Chegou devagar o friozinho de seca, de ar com pouca umidade, de dias curtos e noites longas. Vem pela aragem um cheiro de fumaça, de renovação dos campos do cerrado. Aves migratórias passam no céu azul e se vão para outras paragens. Um certo mistério toma conta do Planalto Central nesta época, e eu me reporto aos velhos causos de assombração que ouvia ao borralho dum fogão a lenha.

Aproxima-se a época das comemorações ruidosas e coloridas de Pentecostes, que por estas bandas se traduzem mais efetivamente na Festa do Divino de Pirenópolis. A população está alvoroçada e dedicada aos afazeres que precedem os festejos: doceiras, bordadeiras e costureiras, cuidadores de animais, fabricantes de máscaras, carpinteiros de camarotes etc., já começam a ensaiar a arte de seus ofícios.

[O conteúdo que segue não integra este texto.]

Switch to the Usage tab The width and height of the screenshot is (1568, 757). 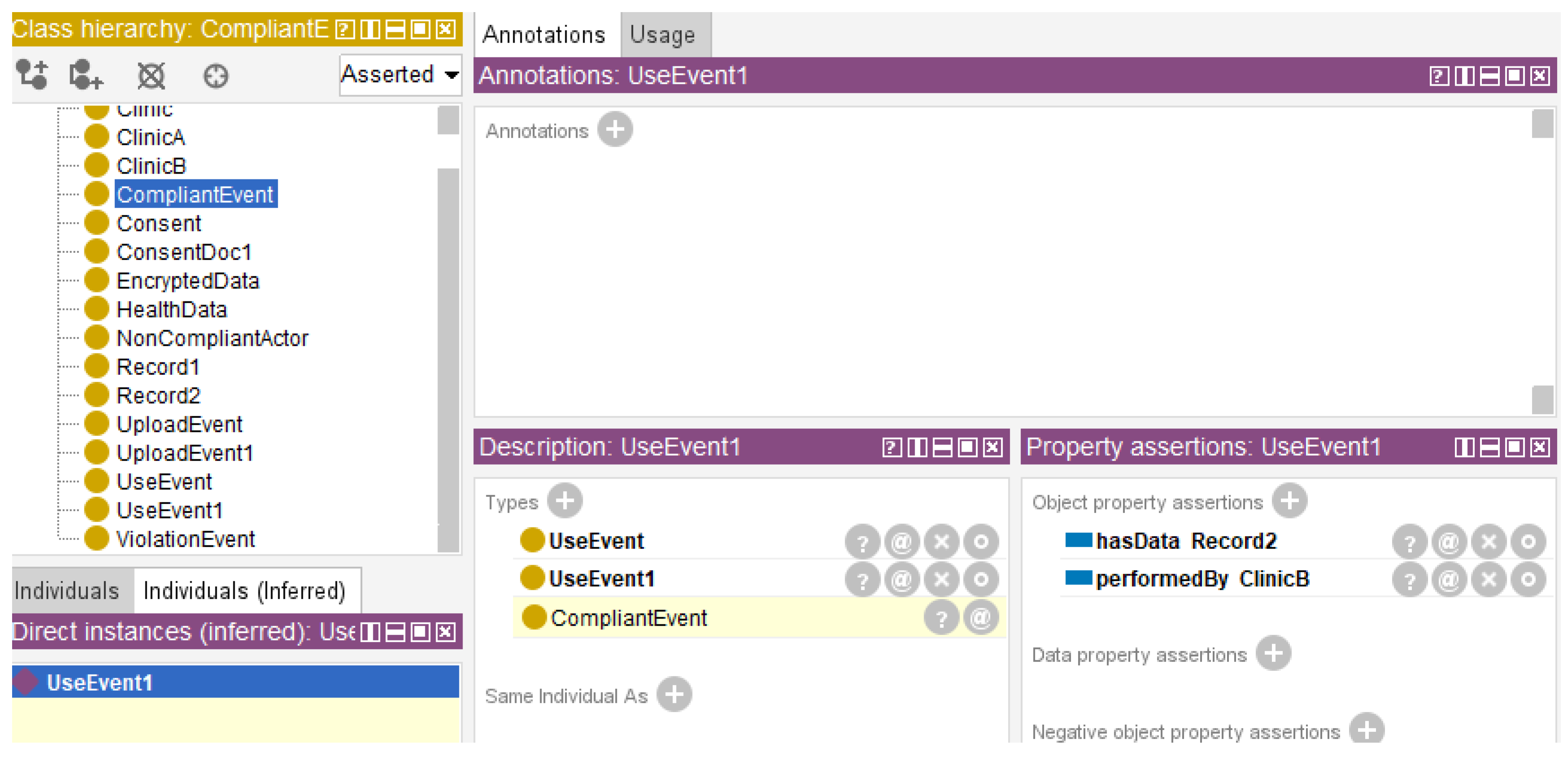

Da casa do Imperador, entremeio aos planos para o bom desenvolvimento dos trabalhos, e em breve grande será a movimentação por lá, vem o pedido de ajuda à população. Não tardam as doações dos devotos, o oferecimento de mão de obra voluntária, o recolhimento das esmolas advindas das folias e da arrecadação da coroa.

Quando passar a época dos festejos de Pentecostes, então virão as festas da Capela do Rio do Peixe, em louvor a Senhora Santana, e do Morro dos Pireneus, em reverência à Santíssima Trindade.

Com o fim de julho, entretanto, dá-se por findo o calendário para principais festas da seca. E quando o clima era mais regular, a cidade já se preparava para a chegada das águas e o conseguente plantio (arroz, entre setembro e dezembro; milho, outubro a dezembro; mandioca, setembro a dezembro). Ou seja, iniciavam-se as chuvas e o povo pegava no cabo da enxada para cuidar da subsistência, até a festa do Natal.